Just as important as the property itself is the neighborhood it's in. How are property values in the neighborhood trending? If they're going down, you could start off losing money right away. If it's a high-crime area, you may have a difficult time selling it later, or it might be difficult to find tenants if you're buying a rental property.


An environmental study is a very common part of the purchasing process for commercial real estate. By having an environmental study done before buying a commercial property, you'll not only find out whether there is any contamination affecting it but also protect yourself from any liability that could result from contamination by previous owners.

If it's bad enough, some contamination might require expensive cleanup. A contaminated property may also have restrictive covenants placed on it, limiting what can be done with the property, and may be subject to ongoing testing.


Real estate investing is all about making a return on your investment. If you're doing due diligence on an investment property, you'll want to look at the property's financials for the past three years. When reviewing financials, you'll want to look at:

  • Gross rent collected.
  • Vacancy rate.
  • Maintenance/repair expenses.
  • Utilities expenses.
  • Marketing expenses.
  • Insurance expenses.
  • Property taxes.
  • Net operating income (NOI).

This is how you will determine whether the investment will give you a big enough return on the price you pay for it. It's usually a good idea to review these financials with your real estate broker or a CPA with real estate experience.

Flood zone

Homeowners insurance doesn't typically cover flood damage without specific flood insurance.
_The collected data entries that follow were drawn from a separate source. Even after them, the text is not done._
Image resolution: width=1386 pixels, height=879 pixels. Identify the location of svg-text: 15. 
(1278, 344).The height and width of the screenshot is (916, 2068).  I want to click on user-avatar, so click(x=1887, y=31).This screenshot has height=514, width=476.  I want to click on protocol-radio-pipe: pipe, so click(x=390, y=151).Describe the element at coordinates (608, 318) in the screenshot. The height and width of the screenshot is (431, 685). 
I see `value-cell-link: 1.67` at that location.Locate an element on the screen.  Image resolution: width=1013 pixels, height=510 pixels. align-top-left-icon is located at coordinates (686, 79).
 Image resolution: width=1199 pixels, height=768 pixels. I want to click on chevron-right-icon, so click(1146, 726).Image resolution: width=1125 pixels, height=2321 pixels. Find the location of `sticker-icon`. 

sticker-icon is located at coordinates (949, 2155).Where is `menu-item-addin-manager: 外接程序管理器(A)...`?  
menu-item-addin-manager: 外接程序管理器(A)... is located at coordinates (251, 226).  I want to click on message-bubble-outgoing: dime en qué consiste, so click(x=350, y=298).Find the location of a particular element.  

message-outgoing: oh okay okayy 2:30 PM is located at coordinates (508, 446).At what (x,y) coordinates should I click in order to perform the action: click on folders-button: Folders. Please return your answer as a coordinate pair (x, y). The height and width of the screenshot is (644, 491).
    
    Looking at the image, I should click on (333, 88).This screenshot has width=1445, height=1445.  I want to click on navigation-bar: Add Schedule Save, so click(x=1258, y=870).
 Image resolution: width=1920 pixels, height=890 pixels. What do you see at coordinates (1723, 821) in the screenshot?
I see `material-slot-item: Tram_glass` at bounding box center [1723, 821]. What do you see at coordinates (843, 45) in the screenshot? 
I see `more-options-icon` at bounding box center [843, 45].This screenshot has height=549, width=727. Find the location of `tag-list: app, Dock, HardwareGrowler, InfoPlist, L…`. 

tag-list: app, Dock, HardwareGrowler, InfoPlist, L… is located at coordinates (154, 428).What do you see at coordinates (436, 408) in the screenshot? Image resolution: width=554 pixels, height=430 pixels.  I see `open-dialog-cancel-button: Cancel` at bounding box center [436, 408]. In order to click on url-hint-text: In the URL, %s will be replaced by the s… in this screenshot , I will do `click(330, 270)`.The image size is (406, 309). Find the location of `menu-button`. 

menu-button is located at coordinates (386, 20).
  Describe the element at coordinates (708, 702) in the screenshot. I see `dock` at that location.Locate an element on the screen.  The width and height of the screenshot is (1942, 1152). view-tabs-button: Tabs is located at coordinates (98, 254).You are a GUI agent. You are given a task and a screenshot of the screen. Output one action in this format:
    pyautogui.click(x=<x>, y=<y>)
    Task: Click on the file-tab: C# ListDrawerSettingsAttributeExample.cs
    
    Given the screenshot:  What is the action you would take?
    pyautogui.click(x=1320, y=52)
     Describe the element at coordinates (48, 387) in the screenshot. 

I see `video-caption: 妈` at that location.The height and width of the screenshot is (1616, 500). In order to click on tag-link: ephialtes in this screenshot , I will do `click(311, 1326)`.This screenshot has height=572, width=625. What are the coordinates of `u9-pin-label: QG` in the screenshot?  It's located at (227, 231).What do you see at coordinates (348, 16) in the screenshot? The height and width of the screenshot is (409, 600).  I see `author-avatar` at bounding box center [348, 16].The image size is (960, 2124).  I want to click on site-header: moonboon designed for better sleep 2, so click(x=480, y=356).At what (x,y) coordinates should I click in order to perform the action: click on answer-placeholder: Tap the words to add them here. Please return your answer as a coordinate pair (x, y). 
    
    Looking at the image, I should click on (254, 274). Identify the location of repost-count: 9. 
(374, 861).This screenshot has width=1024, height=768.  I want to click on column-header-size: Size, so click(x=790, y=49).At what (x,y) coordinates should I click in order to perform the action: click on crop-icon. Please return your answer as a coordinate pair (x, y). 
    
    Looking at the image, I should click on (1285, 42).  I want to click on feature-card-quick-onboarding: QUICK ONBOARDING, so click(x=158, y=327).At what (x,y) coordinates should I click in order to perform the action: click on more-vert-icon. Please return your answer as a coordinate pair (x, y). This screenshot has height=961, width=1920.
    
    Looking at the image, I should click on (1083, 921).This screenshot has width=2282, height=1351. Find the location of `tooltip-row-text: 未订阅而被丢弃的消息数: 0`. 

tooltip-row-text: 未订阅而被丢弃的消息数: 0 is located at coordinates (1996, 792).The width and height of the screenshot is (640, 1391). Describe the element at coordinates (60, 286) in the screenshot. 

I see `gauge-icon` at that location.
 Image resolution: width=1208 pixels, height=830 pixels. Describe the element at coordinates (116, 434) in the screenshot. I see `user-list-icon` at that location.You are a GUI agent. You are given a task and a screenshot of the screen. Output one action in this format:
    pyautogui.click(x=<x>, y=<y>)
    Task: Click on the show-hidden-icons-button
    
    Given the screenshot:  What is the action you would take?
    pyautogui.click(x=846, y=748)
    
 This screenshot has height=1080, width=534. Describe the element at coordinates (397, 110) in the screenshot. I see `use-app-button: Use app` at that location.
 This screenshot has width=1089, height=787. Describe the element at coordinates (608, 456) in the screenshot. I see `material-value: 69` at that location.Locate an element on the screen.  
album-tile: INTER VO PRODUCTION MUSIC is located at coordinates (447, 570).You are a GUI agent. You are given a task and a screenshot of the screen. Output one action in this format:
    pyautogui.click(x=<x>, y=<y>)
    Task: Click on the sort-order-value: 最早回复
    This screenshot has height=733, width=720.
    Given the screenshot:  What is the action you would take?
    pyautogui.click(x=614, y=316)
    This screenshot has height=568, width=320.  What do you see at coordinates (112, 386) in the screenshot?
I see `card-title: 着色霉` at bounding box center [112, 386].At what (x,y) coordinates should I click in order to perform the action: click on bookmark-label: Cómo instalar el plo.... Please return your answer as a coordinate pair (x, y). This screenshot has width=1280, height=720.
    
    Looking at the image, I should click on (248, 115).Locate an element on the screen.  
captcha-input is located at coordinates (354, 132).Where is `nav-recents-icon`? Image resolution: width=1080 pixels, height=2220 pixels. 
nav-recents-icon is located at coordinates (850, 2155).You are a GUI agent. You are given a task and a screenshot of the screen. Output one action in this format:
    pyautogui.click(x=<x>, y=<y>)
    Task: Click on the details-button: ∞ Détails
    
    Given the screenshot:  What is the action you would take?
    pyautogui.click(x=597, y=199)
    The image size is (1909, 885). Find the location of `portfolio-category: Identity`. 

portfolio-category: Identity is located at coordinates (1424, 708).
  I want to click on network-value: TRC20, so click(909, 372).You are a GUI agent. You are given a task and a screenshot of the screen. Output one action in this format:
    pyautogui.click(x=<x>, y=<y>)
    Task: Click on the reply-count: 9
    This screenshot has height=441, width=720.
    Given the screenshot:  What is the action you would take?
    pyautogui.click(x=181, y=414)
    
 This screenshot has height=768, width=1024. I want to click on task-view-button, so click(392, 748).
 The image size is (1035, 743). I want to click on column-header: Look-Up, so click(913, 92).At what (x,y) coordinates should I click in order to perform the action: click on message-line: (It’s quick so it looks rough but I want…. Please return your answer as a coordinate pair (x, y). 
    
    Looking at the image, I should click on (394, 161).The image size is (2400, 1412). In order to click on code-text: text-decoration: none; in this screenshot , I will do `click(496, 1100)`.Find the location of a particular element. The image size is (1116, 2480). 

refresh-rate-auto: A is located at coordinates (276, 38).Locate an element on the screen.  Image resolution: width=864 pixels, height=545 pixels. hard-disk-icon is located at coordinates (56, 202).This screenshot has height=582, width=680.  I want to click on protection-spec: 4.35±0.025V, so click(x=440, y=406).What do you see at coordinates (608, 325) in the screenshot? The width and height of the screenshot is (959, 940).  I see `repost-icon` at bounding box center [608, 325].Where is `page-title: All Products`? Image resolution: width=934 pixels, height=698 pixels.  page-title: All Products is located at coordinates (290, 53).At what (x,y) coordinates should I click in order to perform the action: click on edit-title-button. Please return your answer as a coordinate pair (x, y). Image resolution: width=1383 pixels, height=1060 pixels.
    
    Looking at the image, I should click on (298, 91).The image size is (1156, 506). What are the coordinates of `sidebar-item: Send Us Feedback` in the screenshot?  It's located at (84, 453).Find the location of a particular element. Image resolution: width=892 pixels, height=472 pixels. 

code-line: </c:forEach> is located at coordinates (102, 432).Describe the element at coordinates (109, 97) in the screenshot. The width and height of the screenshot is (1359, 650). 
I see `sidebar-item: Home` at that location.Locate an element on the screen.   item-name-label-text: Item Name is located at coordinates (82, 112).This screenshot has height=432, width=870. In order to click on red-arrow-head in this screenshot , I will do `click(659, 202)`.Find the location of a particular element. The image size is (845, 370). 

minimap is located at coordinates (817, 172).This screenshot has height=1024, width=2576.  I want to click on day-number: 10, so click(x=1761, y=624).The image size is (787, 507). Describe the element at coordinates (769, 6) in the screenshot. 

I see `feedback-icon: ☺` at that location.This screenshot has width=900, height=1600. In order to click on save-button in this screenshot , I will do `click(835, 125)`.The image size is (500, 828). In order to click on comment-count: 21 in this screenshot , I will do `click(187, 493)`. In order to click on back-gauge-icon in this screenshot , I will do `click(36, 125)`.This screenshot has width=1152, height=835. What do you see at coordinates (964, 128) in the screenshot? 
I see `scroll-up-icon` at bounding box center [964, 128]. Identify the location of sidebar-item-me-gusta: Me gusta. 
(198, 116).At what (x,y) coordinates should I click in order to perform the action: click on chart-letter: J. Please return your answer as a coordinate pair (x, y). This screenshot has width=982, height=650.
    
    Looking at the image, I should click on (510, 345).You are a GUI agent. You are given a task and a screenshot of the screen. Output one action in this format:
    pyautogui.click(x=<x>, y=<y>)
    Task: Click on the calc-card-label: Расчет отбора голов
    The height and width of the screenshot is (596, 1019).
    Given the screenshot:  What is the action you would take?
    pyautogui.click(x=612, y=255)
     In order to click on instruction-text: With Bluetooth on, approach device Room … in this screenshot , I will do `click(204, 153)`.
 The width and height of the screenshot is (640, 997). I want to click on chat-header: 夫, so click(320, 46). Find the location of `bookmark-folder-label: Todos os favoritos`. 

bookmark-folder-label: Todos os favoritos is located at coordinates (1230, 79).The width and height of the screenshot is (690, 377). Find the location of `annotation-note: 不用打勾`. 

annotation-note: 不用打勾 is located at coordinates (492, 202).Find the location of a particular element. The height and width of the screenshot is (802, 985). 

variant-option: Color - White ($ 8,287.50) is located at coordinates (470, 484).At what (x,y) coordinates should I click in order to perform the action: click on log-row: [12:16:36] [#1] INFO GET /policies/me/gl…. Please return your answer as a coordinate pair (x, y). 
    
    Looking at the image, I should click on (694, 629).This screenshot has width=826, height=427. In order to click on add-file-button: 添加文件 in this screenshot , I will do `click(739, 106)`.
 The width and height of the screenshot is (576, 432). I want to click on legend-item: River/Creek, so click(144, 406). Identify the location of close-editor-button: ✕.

If the property is in a flood zone, you'll not only have the additional expense of flood insurance, but there's also a greater likelihood that the property will suffer from flood damage at some point. If it is in a flood zone, talk to a homeowners insurance company agent to find out what the cost will be for flood insurance.

Due diligence on a residential property vs. a commercial property

The intended uses of a residential property and a commercial property are obviously quite different. With a residential property, you'll mostly be looking for things that will affect how you, or your tenants, will be able to live in the property. With a commercial property, you'll be more concerned with how the property will support the business, or businesses, that will be occupying it.

When buying as an investment, the value of a commercial property depends greatly on its current leases. Some common questions you'll want to ask are:

  • What's the current vacancy rate?
  • What is each tenants' lease rate?
  • How much time is remaining on each lease?
  • What are their renewal options?

You'll also want to take a close look at who the tenants are. Are they businesses that are doing well and are likely to stay, or are they at risk of closing?

Due diligence on commercial real estate usually involves a lot more research into the local market and its demographics. The success of most businesses depends greatly on their location, so you want to be sure the location is right before buying a commercial property. When studying the market as part of your due diligence for commercial real estate, some common things you'll want to look at are:

  • Population changes.
  • Household income trends.
  • Crime rates.
  • Public transportation.
  • New developments.
  • New businesses.
  • Businesses closing.
  • Unemployment rate.
  • Property value trends.

Proper due diligence is one of the most important pieces of purchasing real estate. If the property isn't what you thought it was, it may suddenly be worth a lot less than what you paid for it, and you will have a hard time selling it to somebody else. You can't return it, so be sure that you're making a well-informed decision when you decide to close on a property.